Die Ereignisse des 21. Februar 1968 anlässlich der Senatskundgebung
zusammengefasst in der Dokumentation FU Berlin "Hochschule im Umbruch"

Die in Berlin erscheinenden Tageszeitungen publizieren auf der ersten Seite den Aufruf des Senats von Berlin, des Abgeordnetenhauses, der im Abgeordnetenhaus vertretenen Parteien, des Berliner DGB und des Ringes politischer Jugend Berlin zur Kundgebung vor dem Rathaus Schöneberg. Der Aufruf lautet:

„Berlinerinnen und Berliner! Unsere Stadt steht für Freiheit und Frieden. Das haben wir in der Vergangenheit bewiesen. Das werden wir auch in Zukunft beweisen. Was die Berliner denken und wollen, werden sie heute vor aller Welt kund tun. Wir wissen, wer unsere Freunde sind. Wir lassen uns von ihnen nicht trennen. Wir wissen auch, wo unsere Gegner stehen. Alle Berliner sind zur Kundgebung vor dem Rathaus Schöneberg am Mittwoch um 16.30 Uhr aufgerufen. Berlin steht für Freiheit und Frieden."

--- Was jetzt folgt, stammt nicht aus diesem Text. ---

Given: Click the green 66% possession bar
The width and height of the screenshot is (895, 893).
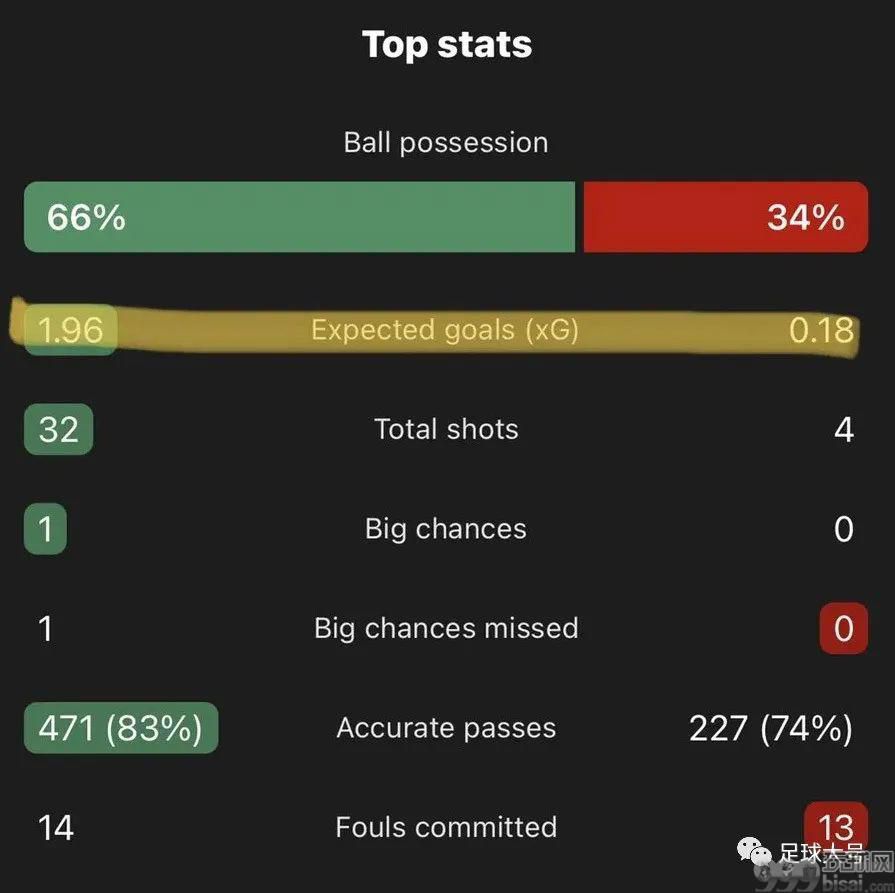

In allen Zeitungen werden die Sonderfahrten, die die BVG von den verschiedenen Berliner Bezirken aus zum Kundgebungsort anbietet, angekündigt. Die Angestellten des öffentlichen Dienstes erhalten für die Zeit der Kundgebung dienstfrei. Auch zahlreiche Betriebe der Privatwirtschaft schließen vorzeitig, um ihren Beschäftigten die Möglichkeit der Teilnahme an der Kundgebung vor dem Schöneberger Rathaus zu geben.

Gegen 16.30 Uhr treffen verschiedene Demonstrationszüge aus den Berliner Bezirken vor dem Schöneberger Rathaus ein. Die Polizei spricht zunächst von 150.000 Versammelten, reduziert jedoch später die Zahl auf 80.000.

Schon während des Anmarsches der Demonstrationsblocks, die von sechs Sammelpunkten aus zum John-F.-Kennedy-Platz ziehen, kommt es zu Zwischenfällen Junge Leute, die Protestplakete mit Aufschriften wie „Bild denkt für Euch" und „Eine Stunde frei wie bei Führerreden" zeigen, werden von den Demonstranten angegriffen und verprügelt.

Der Zug der ÖTV vom Kurfürstendamm/Ecke Joachimstaler Straße aus wird vom Bürgermeister und Innensenator Kurt Neubauer, dem SPD-Vorsitzenden Mattick und dem DGB-Vorsitzenden Walter Sickert angeführt. Etwa 500 Angestellte des Bezirksamtes Wilmersdorf ziehen mit Bezirksbürgermeister Schmidt an der Spitze vom Fehrbelliner Platz zum Rathaus Schöneberg, gefolgt vom Zug der Senatsabteilung für Bau- und Wohnungswesen mit Bausenator Schwedler in der ersten Reihe.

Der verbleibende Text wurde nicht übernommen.